NCT number NCT00260754
Other study ID # CDC-NCHSTP-4087
Secondary ID U65/CCU422269
Status Completed
Phase N/A
First received December 1, 2005
Last updated May 30, 2006
Start date October 2002
Est. completion date July 2005

Study information

Verified date December 2005
Source Centers for Disease Control and Prevention
Contact n/a
Is FDA regulated No
Health authority United States: Federal Government
Study type Interventional

Clinical Trial Summary

Community members within the treatment city will report: 1)engaging in fewer sexual risk practices; 2)significantly higher condom use; 3) significantly higher rates of STD care seeking (including STD screening behaviors); 4) fewer having STDs in the past 6 months; 5) significantly higher awareness scores regarding syphilis and other STDs, as compared with those in the comparison city.


Description:

The C-POL in Alabama project is and intervention study which sought to impact the health behaviors of community residents who live in zip codes that have high syphilis morbidity.
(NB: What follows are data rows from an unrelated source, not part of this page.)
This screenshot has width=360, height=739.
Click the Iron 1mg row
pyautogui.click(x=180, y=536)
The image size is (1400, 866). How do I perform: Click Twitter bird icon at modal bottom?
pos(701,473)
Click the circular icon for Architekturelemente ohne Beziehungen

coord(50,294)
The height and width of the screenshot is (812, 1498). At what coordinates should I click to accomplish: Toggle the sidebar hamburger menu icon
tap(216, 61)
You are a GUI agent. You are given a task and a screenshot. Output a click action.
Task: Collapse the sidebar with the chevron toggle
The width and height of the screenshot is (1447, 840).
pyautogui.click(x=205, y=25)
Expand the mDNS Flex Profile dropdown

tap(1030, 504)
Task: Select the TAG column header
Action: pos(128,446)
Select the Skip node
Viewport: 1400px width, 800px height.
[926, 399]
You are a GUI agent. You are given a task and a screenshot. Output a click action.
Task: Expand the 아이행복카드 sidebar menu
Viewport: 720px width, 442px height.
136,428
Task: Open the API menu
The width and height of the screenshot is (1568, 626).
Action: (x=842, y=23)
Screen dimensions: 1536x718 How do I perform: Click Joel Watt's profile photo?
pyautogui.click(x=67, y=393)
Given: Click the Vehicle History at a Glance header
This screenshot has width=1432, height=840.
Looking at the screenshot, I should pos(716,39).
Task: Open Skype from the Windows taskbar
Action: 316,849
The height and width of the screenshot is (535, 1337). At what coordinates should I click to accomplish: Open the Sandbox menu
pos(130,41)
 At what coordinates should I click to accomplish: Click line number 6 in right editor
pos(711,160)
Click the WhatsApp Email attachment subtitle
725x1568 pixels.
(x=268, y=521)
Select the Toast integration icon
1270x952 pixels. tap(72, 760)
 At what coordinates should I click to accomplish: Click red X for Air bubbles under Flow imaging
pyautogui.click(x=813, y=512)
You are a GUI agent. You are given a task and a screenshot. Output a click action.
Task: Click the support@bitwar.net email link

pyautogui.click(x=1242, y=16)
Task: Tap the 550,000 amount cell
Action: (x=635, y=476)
The study is being implemented in Birmingham and Montgomery with shelter clients.

The intervention model used for this study is the Popular Opinion Leader (POL) model, which is effective at reducing new HIV infections. The intent of this study was to determine the effectiveness of a diffusion model (e.g. POL) at reducing syphilis infections in affected communities.

For the intervention, community members identified as popular opinion leaders were recruited and trained to share accurate information about syphilis transmission, symptoms, testing, treatment and prevention. Prior to intervention implementation and several times after, community members were given a survey and screened for syphilis as well as 2-3 additional STDs. During each assessment, cross-sections of the community members were sampled.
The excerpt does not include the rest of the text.